Whatever the case, pricey Australian wines are now the lepers of the fine-wine market, and many oenophiles appear to have written off Australia entirely. "It is a nightmarish situation," says Posner. It is certainly an unfortunate one, because Australia is capable of producing sensational wines, a point convincingly demonstrated at a Penfolds tasting I attended in New York last fall. Penfolds is Australia's best-known winery and makes its most famous wine, Penfolds Grange, a shiraz that has long been considered among the pre-eminent liquid collectibles. The lunch included the 2002, 1991, and 1990 Grange, all of which were terrific, as well as the 1990 vintage of the Bin 707 Cabernet Sauvignon, another benchmark Australian wine. They also served the Penfolds 1962 Bin 60A Cabernet-Shiraz and the 1967 Bin 7 Cabernet-Shiraz, two celebrated rarities. Although both were now a little creaky, they were still superb, with as much complexity and nuance as you could hope to find in a wine. While Penfolds is itself one of the major Australian brands and is owned by an even bigger brand, the Foster's Group (yes, that Foster's), it continues to turn out an impressive portfolio.

The Grange is a hefty investment—$250 to $400 a bottle, depending on the vintage—and the Bin 707 isn't cheap, either, selling for around $90 to $100. But Penfolds produces a number of less-expensive bottlings, including one of the wine world's best-kept secrets: the St. Henri Shiraz. Made without any new oak (it can be done!), the St. Henri is a delicious shiraz that can age for decades and easily holds its own against wines from France's Northern Rhone Valley (syrah's heartland). It goes for around $50 a bottle and should ideally be kept in the cellar for at least a few years; if curiosity pulls the cork, you should decant it for several hours before serving.
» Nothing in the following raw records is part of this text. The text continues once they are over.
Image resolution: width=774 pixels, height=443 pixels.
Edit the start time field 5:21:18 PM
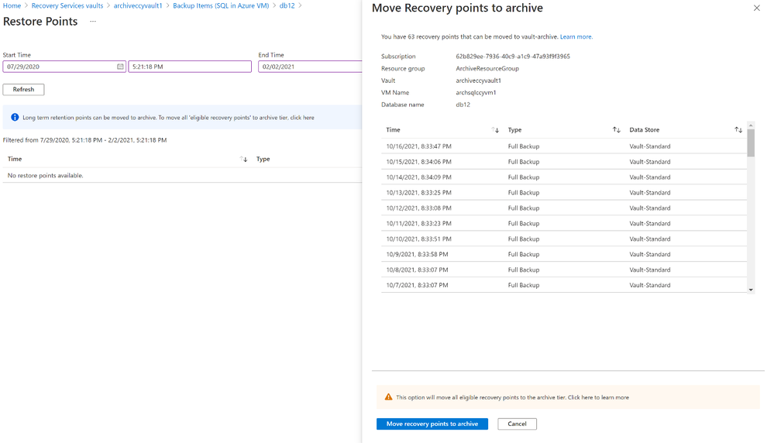189,67
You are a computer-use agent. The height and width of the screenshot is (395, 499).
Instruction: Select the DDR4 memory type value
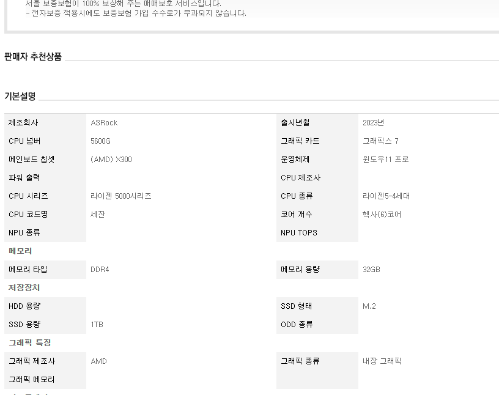coord(100,270)
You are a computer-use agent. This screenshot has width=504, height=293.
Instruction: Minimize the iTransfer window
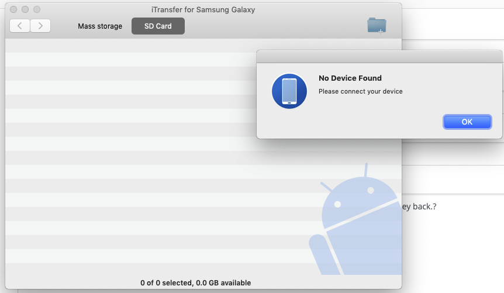click(x=25, y=9)
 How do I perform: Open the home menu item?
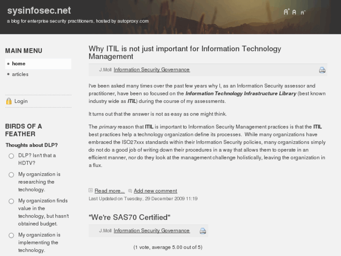[19, 64]
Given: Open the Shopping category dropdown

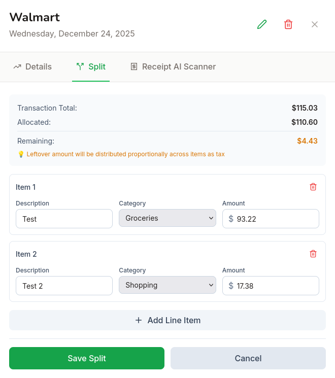Looking at the screenshot, I should click(168, 285).
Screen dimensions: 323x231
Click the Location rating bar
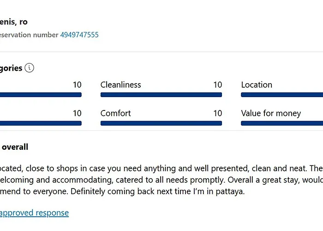coord(281,95)
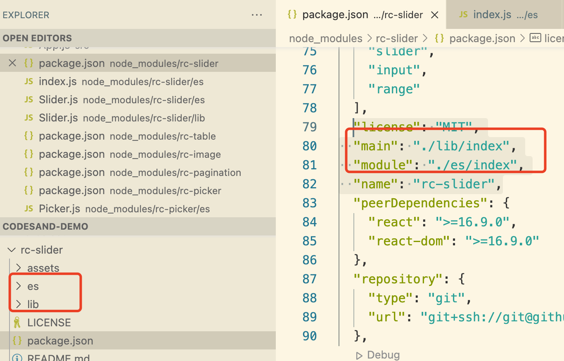The height and width of the screenshot is (361, 564).
Task: Open Slider.js from rc-slider/lib
Action: pos(58,118)
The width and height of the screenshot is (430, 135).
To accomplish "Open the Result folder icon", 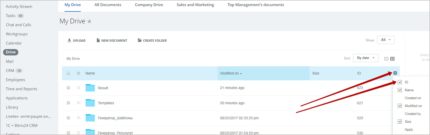I will pyautogui.click(x=90, y=88).
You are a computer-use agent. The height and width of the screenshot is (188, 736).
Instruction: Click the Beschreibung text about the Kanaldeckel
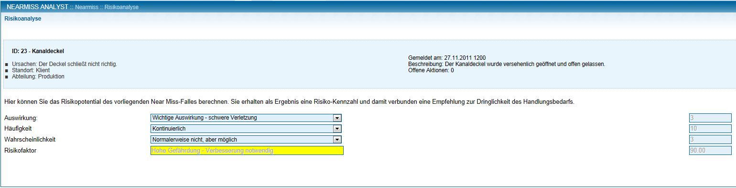[507, 64]
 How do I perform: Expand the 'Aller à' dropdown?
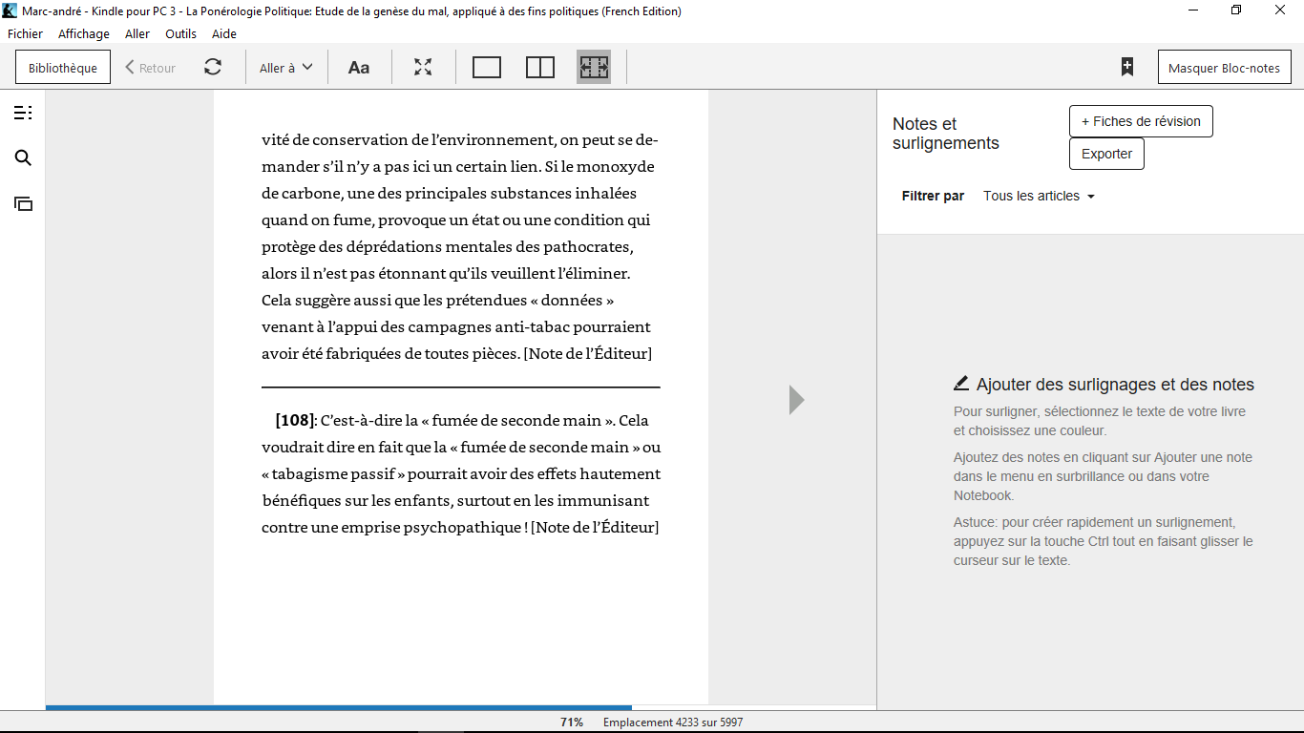click(285, 68)
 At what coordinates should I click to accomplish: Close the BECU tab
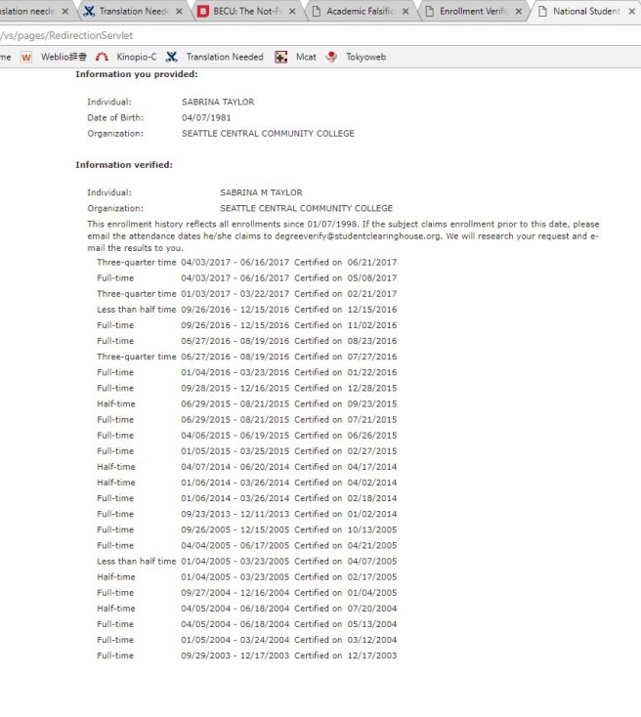[292, 12]
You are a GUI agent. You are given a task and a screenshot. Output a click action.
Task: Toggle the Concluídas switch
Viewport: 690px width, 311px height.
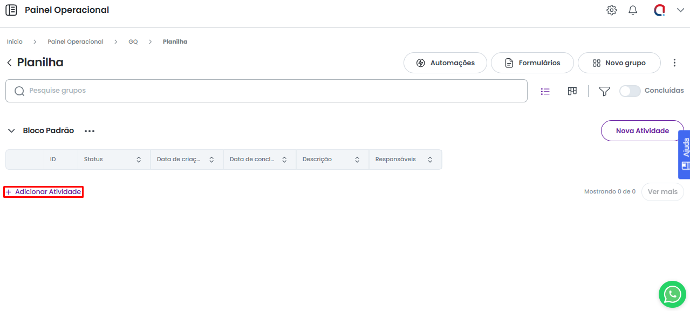coord(630,91)
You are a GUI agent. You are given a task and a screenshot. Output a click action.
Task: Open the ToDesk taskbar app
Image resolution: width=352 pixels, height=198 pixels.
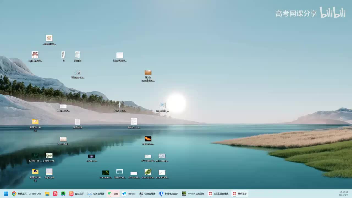coord(128,194)
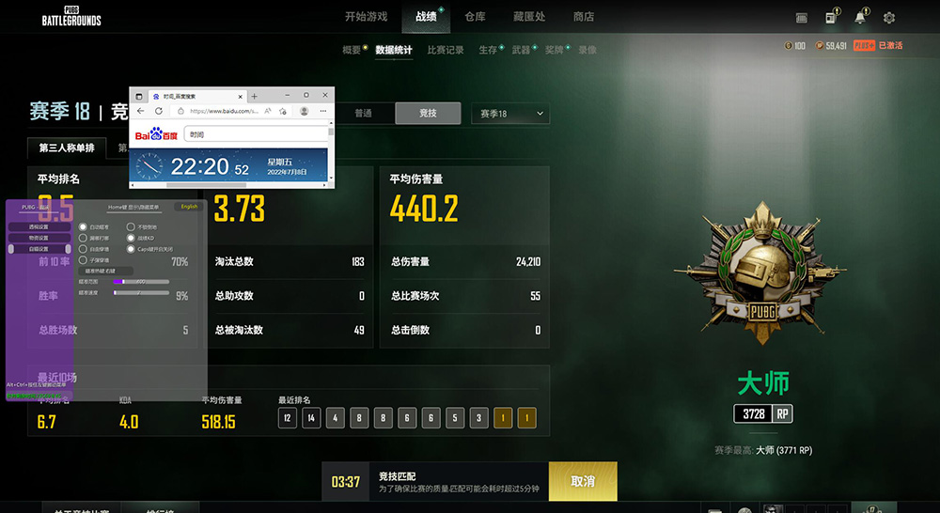Click the Baidu search input field
Viewport: 940px width, 513px height.
click(x=254, y=134)
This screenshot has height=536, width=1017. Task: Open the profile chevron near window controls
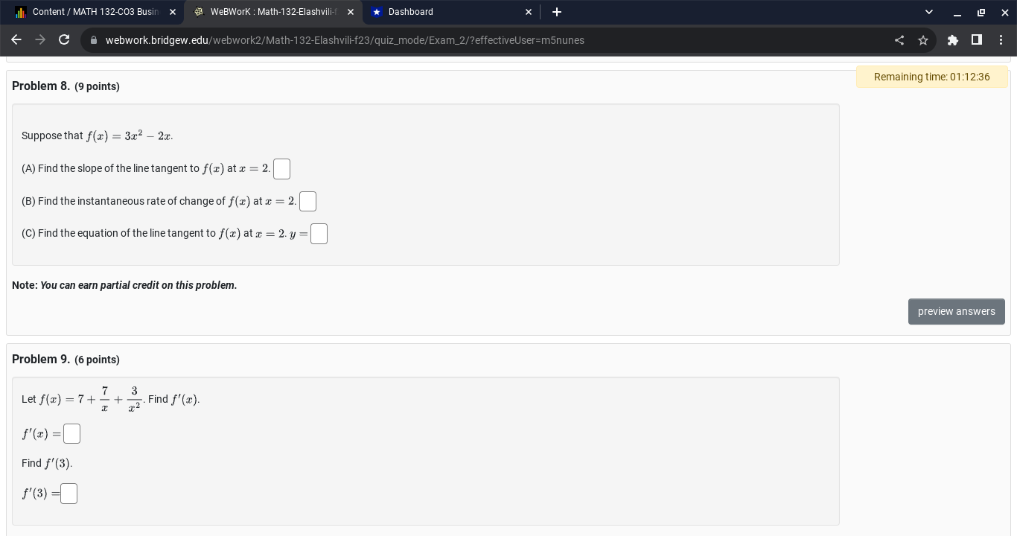(928, 12)
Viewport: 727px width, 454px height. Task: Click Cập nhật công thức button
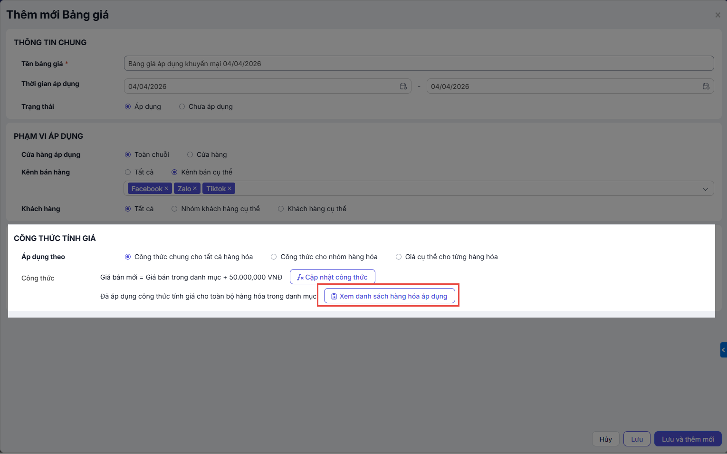point(332,277)
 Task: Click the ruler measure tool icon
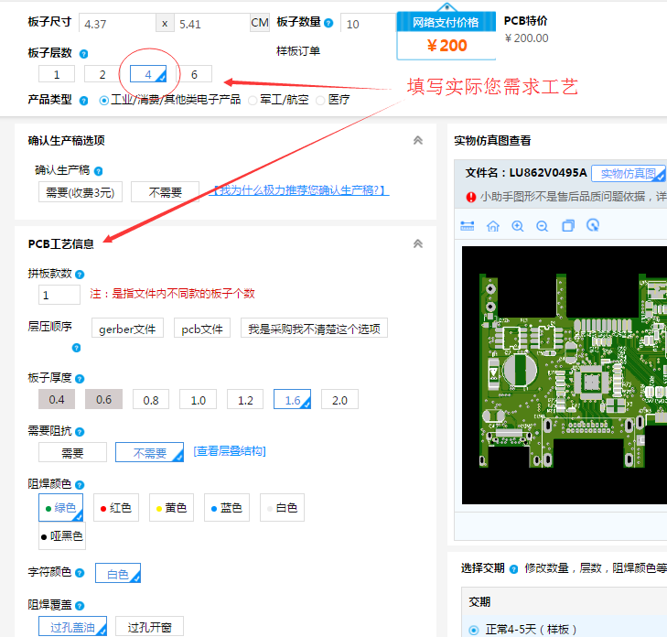coord(468,226)
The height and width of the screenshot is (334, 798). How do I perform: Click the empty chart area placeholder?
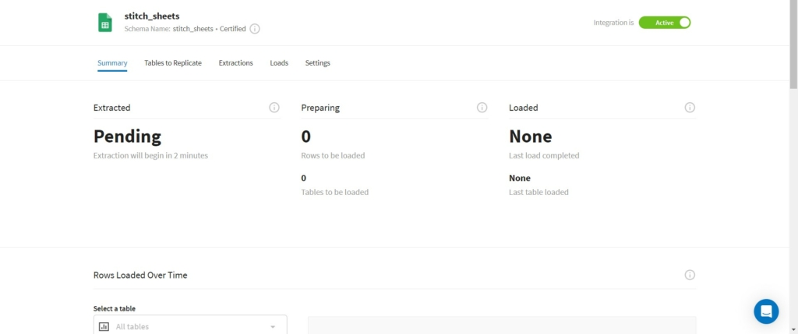pyautogui.click(x=502, y=325)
Not every Australian wine is big and red: The country also produces excellent dry rieslings. Look for examples from Grosset, Frankland Estate, and Kilikanoon as well as the Penfolds Bin 51 Riesling ($17) and a favorite of mine, the Leeuwin Estate Art Series Riesling ($21). Leeuwin, which is in the Margaret River district of Western Australia and also produces well-regarded chardonnays, cabernets, and shirazes, is represented in the United States by Old Bridge Cellars, one of several importers putting an accent on regional diversity and finesse-driven winemaking.

While I definitely prefer elegance over power, I find that some of the more restrained Australian wines lack personality; it is almost as if they've had the character leached out of them. Harnessed exuberance is exactly what I want from Australian wines, but achieving that state of equilibrium is evidently not easy. That said, there are some good wines being imported by Old Bridge, as well as the Australian Premium Wine Collection, Epicurean Wines, and Southern Starz. Surprisingly, some of the best Australian wines I've tasted recently are the handiwork of a pair of Americans, Aspen-based sommelier Richard Betts and his friend Dennis Scholl, an art collector and oenophile. Betts & Scholl, as their label is known, is producing wine in France, California, and Australia. Teaming up with winemaker Christian Canute, one of the leading talents in the Barossa Valley, Betts & Scholl puts out two exemplary grenaches, the O.G. ($29) and the Chronique ($49). These are big but balanced wines, full of sunshine and warmth and with a terrific herbal kick that evokes thoughts of Châteauneuf-du-Pape.